*** Input data ***

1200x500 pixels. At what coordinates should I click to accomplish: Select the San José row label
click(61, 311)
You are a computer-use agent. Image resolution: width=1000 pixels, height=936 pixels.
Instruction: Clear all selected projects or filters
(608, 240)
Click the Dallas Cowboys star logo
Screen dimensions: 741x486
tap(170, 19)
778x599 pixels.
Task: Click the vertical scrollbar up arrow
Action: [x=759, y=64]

*** End of Input data ***

**What you will do**
Go through the listing above and repeat all of it exactly.

**Reply**
1200x500 pixels. At what coordinates should I click to accomplish: Select the San José row label
click(61, 311)
You are a computer-use agent. Image resolution: width=1000 pixels, height=936 pixels.
Instruction: Clear all selected projects or filters
(608, 240)
Click the Dallas Cowboys star logo
Screen dimensions: 741x486
tap(170, 19)
778x599 pixels.
Task: Click the vertical scrollbar up arrow
Action: [x=759, y=64]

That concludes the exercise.